RECORDS TO PROCESS —
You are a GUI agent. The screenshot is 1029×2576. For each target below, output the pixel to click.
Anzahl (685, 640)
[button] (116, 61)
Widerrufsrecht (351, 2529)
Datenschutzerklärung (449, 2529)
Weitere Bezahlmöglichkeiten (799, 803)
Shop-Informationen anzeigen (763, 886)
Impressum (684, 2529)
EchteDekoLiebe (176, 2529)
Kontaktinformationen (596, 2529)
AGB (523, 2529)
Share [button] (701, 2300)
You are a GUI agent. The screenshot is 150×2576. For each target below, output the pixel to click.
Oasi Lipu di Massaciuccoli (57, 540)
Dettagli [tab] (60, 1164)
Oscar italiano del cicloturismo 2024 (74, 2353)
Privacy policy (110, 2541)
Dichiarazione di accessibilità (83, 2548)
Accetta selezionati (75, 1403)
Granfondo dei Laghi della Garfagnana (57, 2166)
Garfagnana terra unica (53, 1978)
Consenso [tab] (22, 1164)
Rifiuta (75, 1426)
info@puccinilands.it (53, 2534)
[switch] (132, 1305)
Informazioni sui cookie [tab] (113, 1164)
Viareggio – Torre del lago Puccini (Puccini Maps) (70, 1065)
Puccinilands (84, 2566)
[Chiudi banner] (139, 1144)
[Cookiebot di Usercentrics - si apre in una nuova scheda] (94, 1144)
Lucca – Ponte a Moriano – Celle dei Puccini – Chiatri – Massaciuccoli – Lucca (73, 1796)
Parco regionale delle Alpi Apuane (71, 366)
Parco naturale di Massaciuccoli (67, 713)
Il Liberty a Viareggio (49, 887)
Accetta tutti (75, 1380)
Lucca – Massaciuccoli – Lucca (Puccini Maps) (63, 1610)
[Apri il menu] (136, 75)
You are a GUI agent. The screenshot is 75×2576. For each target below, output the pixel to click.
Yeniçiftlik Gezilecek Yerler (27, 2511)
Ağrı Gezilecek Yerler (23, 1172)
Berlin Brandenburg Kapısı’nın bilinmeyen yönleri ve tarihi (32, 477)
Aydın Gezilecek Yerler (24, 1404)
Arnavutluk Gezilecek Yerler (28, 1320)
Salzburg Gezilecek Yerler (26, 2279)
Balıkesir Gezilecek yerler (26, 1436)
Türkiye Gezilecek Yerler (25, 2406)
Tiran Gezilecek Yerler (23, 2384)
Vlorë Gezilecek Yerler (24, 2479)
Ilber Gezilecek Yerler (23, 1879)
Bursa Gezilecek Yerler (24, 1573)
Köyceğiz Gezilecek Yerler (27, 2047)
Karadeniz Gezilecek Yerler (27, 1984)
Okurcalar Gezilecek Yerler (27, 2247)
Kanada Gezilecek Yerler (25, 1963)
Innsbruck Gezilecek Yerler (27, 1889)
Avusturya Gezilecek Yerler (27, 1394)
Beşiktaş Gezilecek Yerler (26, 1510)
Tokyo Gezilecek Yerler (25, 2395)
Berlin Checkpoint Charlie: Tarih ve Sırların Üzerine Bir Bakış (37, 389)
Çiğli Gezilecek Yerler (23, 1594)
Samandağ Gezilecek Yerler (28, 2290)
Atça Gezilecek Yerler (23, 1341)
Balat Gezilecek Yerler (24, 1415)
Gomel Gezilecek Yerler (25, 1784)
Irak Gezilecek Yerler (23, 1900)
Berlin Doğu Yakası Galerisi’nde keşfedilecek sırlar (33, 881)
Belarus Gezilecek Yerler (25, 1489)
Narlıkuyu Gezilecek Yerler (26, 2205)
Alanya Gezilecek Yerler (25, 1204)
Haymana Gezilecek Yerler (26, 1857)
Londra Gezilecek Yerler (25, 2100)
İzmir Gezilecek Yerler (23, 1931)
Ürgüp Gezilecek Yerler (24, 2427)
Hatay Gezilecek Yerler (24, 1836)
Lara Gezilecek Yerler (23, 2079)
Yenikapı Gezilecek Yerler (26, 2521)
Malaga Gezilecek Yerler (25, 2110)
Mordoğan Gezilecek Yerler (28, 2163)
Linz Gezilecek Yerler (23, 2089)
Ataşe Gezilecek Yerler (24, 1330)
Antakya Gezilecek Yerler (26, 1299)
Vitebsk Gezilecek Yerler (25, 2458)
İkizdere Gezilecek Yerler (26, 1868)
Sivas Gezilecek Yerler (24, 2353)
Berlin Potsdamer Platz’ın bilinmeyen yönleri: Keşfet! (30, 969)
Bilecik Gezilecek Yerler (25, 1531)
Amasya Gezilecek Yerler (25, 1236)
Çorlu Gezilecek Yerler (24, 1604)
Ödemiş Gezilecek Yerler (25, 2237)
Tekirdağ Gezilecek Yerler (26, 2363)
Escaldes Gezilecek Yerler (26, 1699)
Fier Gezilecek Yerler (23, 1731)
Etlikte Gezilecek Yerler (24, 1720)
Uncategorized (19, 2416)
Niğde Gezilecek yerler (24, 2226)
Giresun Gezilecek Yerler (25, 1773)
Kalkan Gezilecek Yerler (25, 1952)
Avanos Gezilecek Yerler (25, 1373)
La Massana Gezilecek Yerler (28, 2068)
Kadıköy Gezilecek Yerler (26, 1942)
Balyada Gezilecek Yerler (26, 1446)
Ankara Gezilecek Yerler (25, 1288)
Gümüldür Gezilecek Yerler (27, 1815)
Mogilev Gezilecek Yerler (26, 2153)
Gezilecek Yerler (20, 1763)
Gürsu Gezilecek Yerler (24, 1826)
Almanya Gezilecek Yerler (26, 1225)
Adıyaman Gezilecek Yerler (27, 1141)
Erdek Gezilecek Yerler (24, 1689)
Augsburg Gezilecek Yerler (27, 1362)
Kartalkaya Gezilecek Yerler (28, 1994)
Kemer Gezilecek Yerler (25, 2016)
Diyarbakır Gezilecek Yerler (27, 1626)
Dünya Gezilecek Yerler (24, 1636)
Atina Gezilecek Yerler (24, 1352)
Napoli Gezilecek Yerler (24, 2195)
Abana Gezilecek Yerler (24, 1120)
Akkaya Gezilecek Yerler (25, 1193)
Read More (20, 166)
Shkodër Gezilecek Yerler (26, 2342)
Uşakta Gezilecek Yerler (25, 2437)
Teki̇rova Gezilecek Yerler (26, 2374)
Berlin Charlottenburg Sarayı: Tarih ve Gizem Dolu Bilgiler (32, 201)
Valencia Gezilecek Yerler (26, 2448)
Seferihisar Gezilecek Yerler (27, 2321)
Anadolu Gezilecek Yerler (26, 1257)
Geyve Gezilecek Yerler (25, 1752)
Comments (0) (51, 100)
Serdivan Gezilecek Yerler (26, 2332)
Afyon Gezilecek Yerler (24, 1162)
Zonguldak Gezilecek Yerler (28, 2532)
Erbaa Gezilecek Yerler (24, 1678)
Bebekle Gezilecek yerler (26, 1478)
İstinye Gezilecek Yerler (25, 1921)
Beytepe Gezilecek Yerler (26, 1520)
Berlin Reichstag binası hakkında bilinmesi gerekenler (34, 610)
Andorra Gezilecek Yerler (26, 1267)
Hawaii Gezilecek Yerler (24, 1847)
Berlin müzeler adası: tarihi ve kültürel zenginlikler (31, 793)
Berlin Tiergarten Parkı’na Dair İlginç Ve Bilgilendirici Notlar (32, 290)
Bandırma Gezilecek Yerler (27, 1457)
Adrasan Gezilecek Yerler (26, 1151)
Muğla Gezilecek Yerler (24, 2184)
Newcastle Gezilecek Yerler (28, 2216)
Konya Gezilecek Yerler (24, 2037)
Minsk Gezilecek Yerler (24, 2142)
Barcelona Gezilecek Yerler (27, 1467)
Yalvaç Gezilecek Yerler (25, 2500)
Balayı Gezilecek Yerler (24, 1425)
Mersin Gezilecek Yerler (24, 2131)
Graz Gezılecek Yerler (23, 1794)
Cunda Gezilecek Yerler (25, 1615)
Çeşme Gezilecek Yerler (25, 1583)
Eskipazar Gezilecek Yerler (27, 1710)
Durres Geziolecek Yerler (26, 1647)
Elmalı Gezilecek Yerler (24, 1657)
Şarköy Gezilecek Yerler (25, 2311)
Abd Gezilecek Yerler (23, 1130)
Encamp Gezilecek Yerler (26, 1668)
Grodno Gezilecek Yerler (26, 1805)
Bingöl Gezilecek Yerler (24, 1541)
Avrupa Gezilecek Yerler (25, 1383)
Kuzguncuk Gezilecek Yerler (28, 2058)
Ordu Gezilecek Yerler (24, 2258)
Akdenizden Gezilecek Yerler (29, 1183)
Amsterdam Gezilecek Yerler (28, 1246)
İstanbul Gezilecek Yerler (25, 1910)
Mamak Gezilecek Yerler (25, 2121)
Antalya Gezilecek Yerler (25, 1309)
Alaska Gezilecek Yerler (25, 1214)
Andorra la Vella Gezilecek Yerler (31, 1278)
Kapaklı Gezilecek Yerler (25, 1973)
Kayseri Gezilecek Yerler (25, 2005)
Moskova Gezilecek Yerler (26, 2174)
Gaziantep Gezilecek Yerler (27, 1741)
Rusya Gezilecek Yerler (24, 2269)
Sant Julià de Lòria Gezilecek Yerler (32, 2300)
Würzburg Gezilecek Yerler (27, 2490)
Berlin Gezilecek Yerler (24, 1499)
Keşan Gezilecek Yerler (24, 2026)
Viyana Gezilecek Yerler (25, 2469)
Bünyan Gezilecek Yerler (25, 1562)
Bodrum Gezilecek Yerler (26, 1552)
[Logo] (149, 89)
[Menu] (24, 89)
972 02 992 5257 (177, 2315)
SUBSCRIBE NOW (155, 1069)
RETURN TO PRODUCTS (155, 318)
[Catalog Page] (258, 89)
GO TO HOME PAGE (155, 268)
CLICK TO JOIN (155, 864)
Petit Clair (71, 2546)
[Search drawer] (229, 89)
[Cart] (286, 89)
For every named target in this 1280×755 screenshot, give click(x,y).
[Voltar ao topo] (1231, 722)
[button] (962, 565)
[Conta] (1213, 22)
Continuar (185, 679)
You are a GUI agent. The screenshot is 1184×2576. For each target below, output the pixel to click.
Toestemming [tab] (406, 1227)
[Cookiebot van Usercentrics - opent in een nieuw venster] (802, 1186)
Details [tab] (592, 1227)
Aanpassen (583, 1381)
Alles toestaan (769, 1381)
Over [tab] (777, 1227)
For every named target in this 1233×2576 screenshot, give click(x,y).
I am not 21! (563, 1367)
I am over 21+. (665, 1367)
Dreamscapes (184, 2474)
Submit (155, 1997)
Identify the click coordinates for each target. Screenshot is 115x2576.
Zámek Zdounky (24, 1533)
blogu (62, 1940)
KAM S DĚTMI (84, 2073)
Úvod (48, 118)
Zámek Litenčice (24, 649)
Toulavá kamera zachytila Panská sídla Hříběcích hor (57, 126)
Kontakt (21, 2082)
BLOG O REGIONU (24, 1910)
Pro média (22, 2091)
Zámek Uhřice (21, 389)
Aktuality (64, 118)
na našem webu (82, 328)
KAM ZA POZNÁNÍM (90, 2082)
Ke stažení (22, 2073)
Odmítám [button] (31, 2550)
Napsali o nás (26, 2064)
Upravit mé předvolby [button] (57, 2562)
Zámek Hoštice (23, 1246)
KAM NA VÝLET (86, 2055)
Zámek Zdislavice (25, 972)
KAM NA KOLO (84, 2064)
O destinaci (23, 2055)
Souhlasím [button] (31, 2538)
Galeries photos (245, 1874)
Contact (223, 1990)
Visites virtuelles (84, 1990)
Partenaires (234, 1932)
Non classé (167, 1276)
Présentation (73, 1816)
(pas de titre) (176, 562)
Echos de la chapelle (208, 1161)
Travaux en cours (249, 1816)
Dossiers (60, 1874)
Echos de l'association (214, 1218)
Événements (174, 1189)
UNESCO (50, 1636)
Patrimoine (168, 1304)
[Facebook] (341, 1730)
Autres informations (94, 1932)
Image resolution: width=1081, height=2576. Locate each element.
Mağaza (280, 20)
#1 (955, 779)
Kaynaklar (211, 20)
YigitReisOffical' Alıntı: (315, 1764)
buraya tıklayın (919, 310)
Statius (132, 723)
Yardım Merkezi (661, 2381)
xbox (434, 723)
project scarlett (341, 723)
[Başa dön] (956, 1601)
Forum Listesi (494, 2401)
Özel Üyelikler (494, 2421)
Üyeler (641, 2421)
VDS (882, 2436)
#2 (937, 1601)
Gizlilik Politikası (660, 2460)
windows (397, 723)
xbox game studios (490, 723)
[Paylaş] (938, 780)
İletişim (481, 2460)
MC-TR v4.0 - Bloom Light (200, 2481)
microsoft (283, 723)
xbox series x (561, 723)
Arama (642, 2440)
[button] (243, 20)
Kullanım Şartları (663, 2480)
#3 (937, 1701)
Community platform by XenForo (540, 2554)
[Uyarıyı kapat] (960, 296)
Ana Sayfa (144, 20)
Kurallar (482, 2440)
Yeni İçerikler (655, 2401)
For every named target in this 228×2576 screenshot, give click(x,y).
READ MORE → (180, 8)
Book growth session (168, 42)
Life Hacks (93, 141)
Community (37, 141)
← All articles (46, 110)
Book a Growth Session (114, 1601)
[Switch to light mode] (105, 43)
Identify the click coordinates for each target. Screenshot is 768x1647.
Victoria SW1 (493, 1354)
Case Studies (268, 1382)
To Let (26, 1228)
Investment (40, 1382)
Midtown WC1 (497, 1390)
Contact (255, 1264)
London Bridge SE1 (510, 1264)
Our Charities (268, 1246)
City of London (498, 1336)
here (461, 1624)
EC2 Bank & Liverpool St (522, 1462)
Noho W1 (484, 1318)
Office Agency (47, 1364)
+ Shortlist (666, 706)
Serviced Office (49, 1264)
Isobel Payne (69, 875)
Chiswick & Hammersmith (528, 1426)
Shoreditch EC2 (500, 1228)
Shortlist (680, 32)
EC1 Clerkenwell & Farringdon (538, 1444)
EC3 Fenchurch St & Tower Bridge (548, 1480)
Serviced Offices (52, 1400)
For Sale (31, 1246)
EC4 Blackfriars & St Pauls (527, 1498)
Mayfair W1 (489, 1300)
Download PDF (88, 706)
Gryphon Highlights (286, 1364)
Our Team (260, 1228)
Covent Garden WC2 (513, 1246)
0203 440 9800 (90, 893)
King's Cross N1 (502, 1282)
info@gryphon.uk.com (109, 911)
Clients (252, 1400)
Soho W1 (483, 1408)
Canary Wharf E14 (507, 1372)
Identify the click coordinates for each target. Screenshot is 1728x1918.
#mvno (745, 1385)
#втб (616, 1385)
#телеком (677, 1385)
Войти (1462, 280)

EXERCISE OBJECTIVE — Look above for the line holding "[Başa dön] (956, 1601)". Print it and every line after it, exactly, through the line holding "#mvno (745, 1385)".

SOLUTION FOR THIS EXERCISE —
[Başa dön] (956, 1601)
Forum Listesi (494, 2401)
Özel Üyelikler (494, 2421)
Üyeler (641, 2421)
VDS (882, 2436)
#2 (937, 1601)
Gizlilik Politikası (660, 2460)
windows (397, 723)
xbox game studios (490, 723)
[Paylaş] (938, 780)
İletişim (481, 2460)
MC-TR v4.0 - Bloom Light (200, 2481)
microsoft (283, 723)
xbox series x (561, 723)
Arama (642, 2440)
[button] (243, 20)
Kullanım Şartları (663, 2480)
#3 (937, 1701)
Community platform by XenForo (540, 2554)
[Uyarıyı kapat] (960, 296)
Ana Sayfa (144, 20)
Kurallar (482, 2440)
Yeni İçerikler (655, 2401)
For every named target in this 228×2576 screenshot, give click(x,y).
READ MORE → (180, 8)
Book growth session (168, 42)
Life Hacks (93, 141)
Community (37, 141)
← All articles (46, 110)
Book a Growth Session (114, 1601)
[Switch to light mode] (105, 43)
Identify the click coordinates for each target. Screenshot is 768x1647.
Victoria SW1 (493, 1354)
Case Studies (268, 1382)
To Let (26, 1228)
Investment (40, 1382)
Midtown WC1 (497, 1390)
Contact (255, 1264)
London Bridge SE1 (510, 1264)
Our Charities (268, 1246)
City of London (498, 1336)
here (461, 1624)
EC2 Bank & Liverpool St (522, 1462)
Noho W1 (484, 1318)
Office Agency (47, 1364)
+ Shortlist (666, 706)
Serviced Office (49, 1264)
Isobel Payne (69, 875)
Chiswick & Hammersmith (528, 1426)
Shoreditch EC2 (500, 1228)
Shortlist (680, 32)
EC1 Clerkenwell & Farringdon (538, 1444)
EC3 Fenchurch St & Tower Bridge (548, 1480)
Serviced Offices (52, 1400)
For Sale (31, 1246)
EC4 Blackfriars & St Pauls (527, 1498)
Mayfair W1 (489, 1300)
Download PDF (88, 706)
Gryphon Highlights (286, 1364)
Our Team (260, 1228)
Covent Garden WC2 (513, 1246)
0203 440 9800 (90, 893)
King's Cross N1 (502, 1282)
info@gryphon.uk.com (109, 911)
Clients (252, 1400)
Soho W1 (483, 1408)
Canary Wharf E14 (507, 1372)
Identify the click coordinates for each target. Screenshot is 1728x1918.
#mvno (745, 1385)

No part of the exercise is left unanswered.